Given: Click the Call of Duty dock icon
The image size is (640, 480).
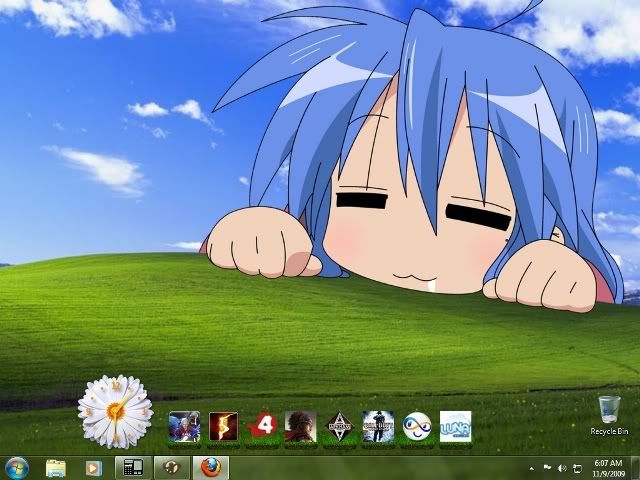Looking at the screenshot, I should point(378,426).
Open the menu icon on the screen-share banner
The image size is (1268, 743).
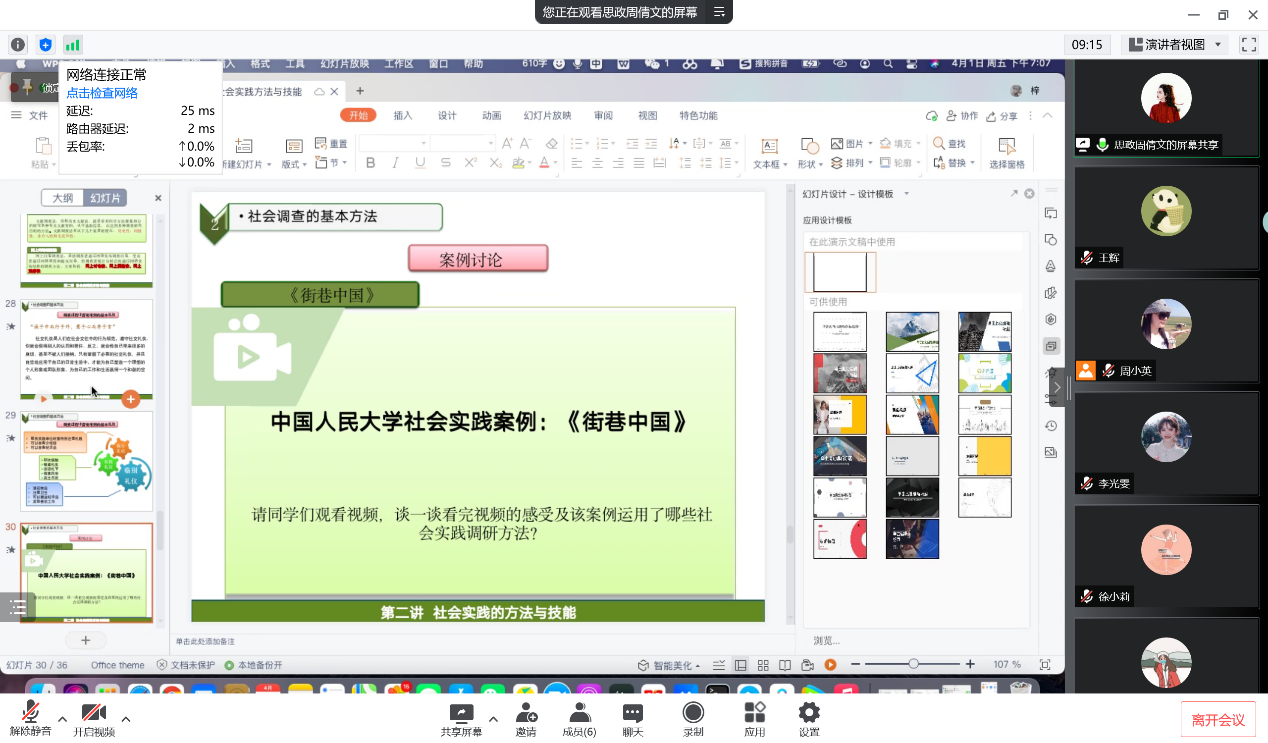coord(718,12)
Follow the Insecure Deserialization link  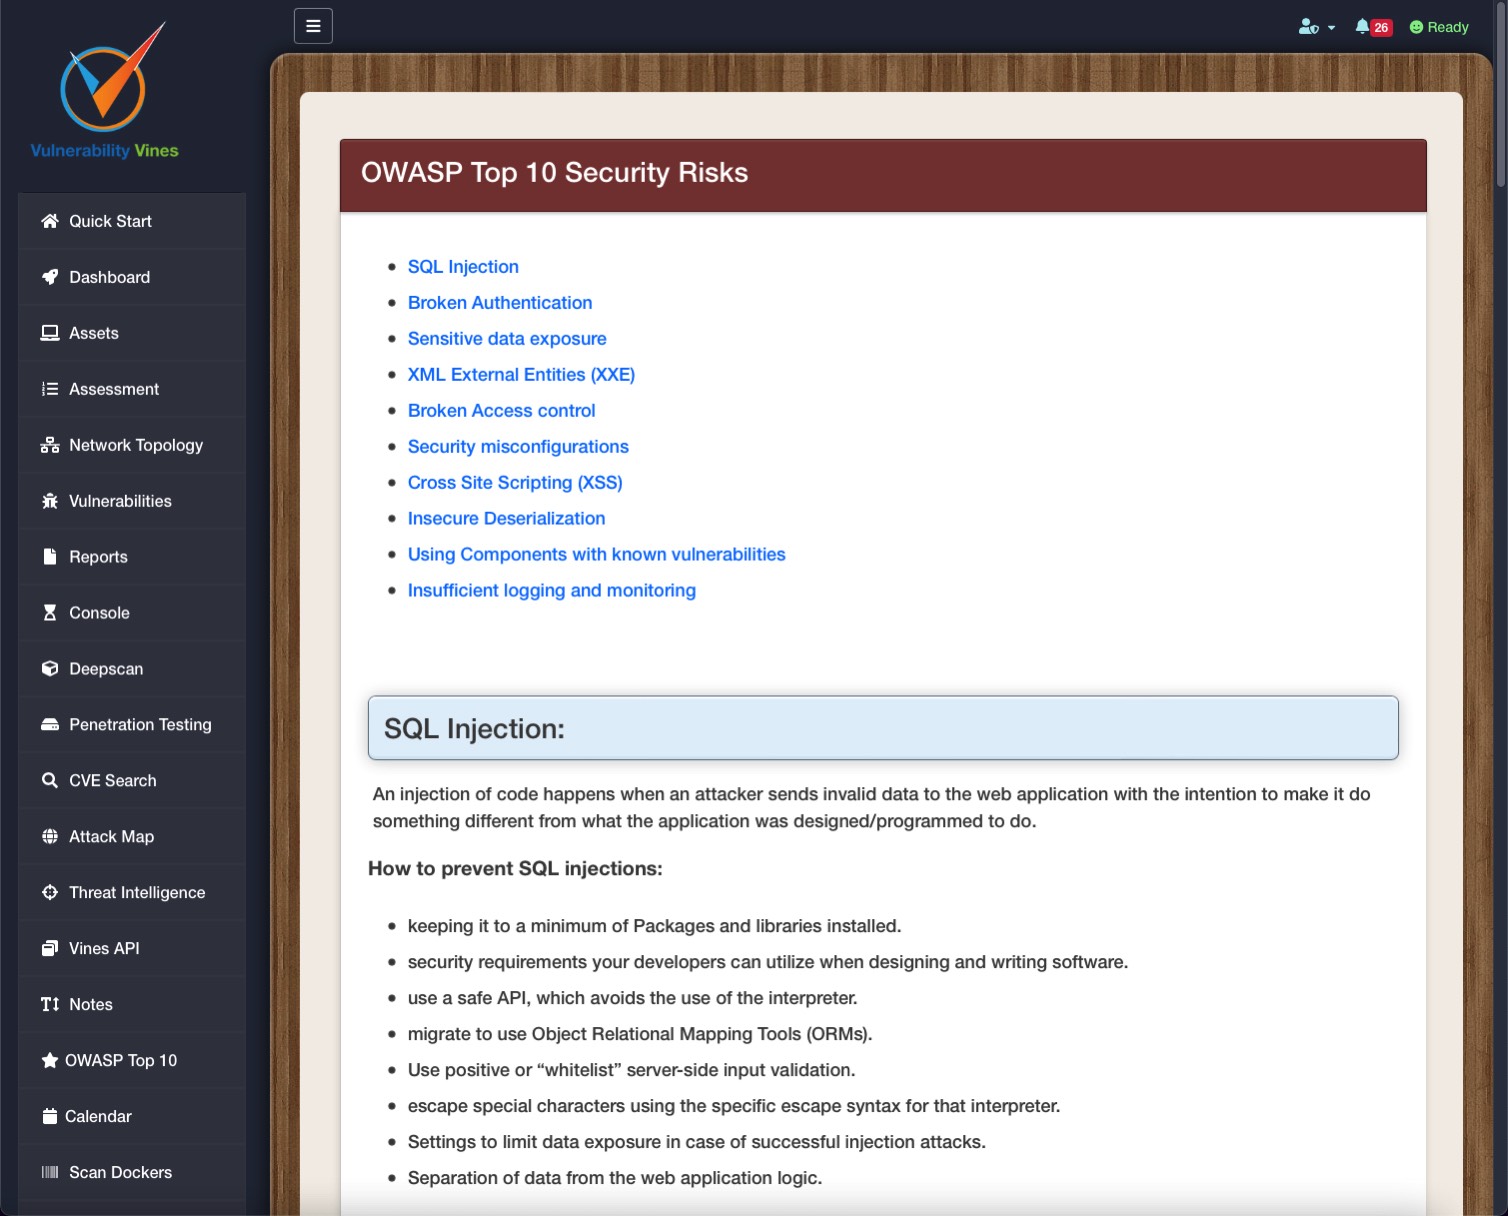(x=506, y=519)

==

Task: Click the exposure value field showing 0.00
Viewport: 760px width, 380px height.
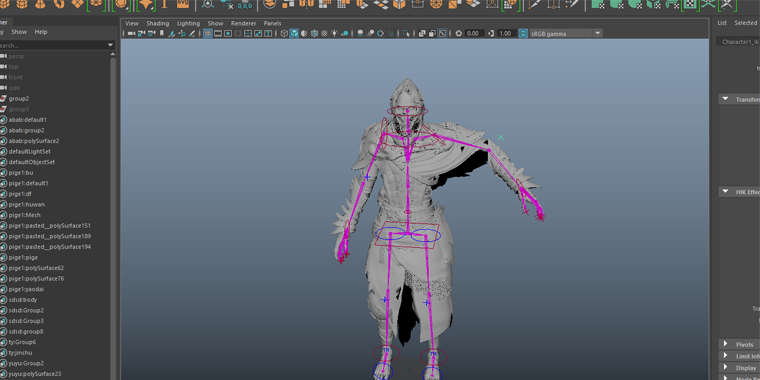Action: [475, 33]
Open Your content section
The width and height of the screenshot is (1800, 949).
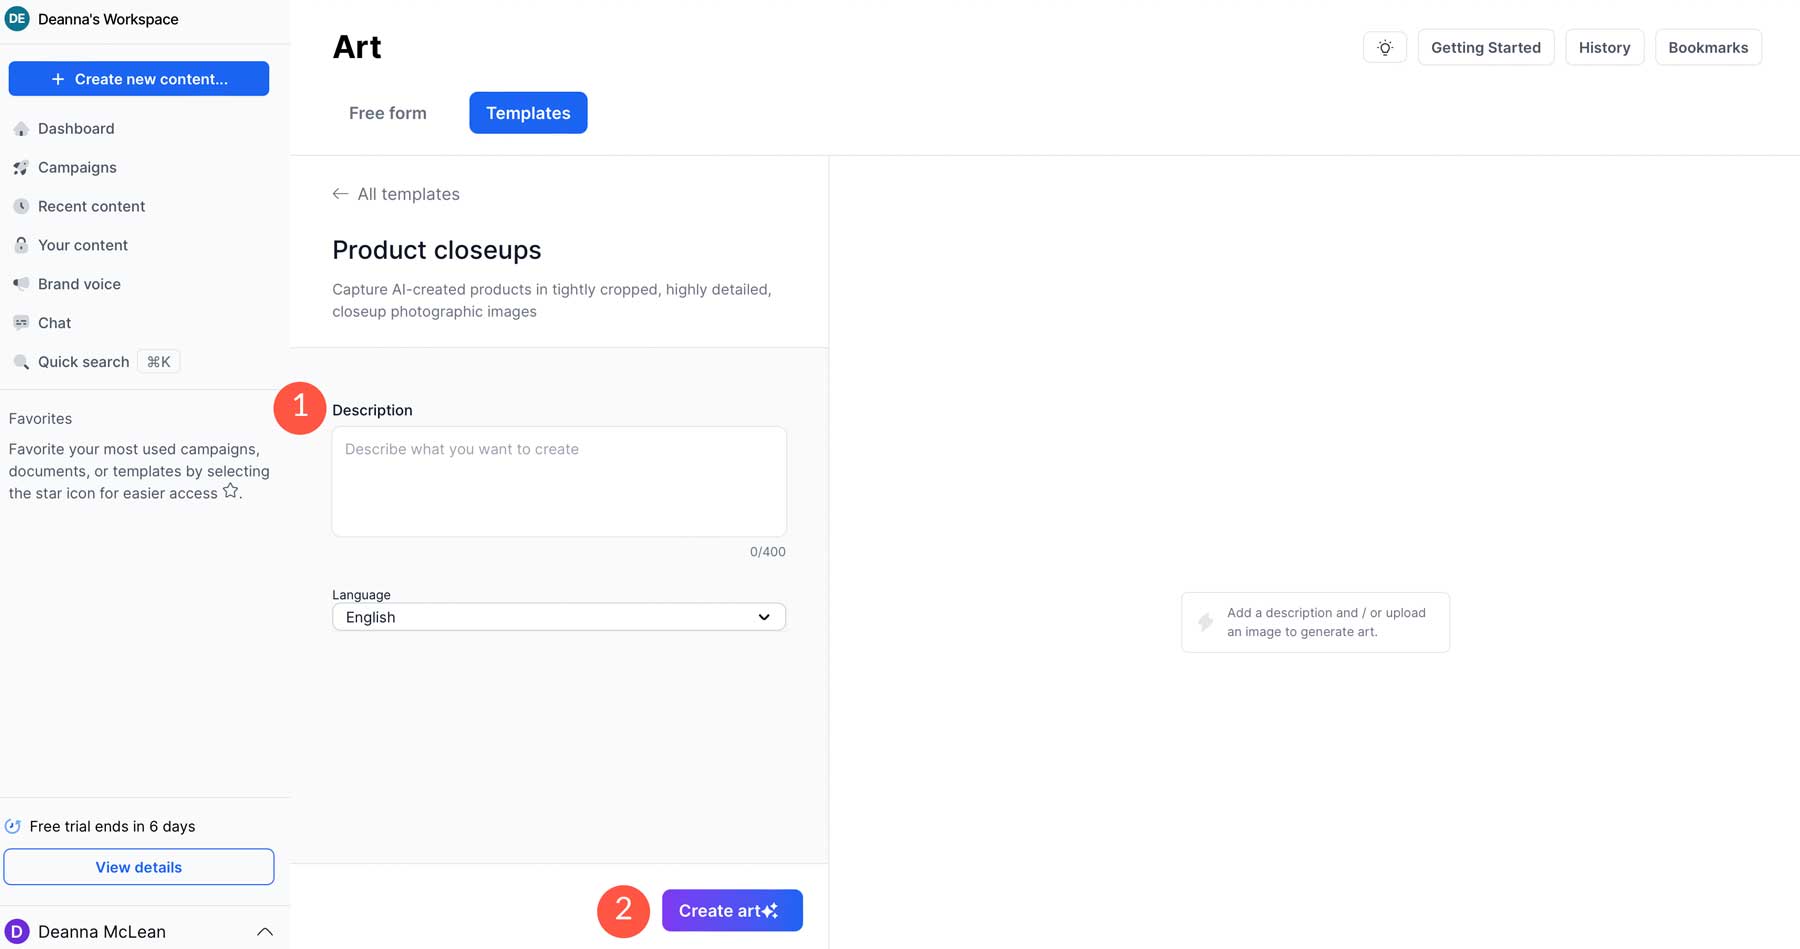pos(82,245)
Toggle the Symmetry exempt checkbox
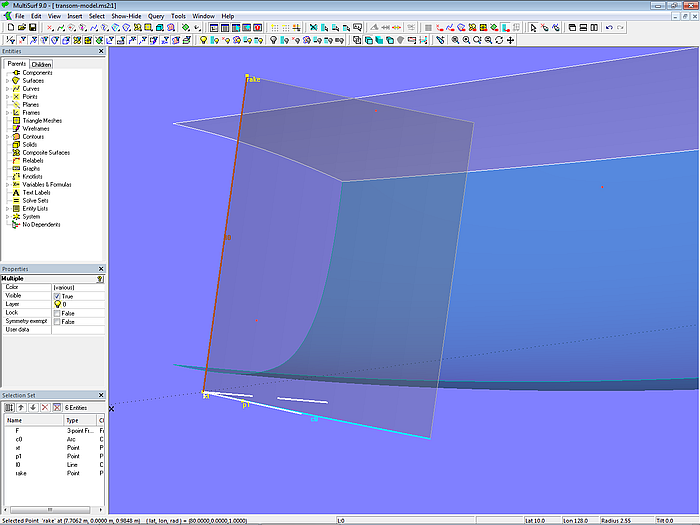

◆ **Directions for this task**:
Update the stretch from the line containing "Task: Click the" through the line containing "Toggle the Symmetry exempt checkbox" by replacing "exposure value field" with "exposure value input", keeping everything else unchanged. Omit the pictures from your answer.

◆ **Response**:
Task: Click the exposure value input showing 0.00
Viewport: 760px width, 380px height.
Action: [475, 33]
Open Your content section
The width and height of the screenshot is (1800, 949).
pos(82,245)
Toggle the Symmetry exempt checkbox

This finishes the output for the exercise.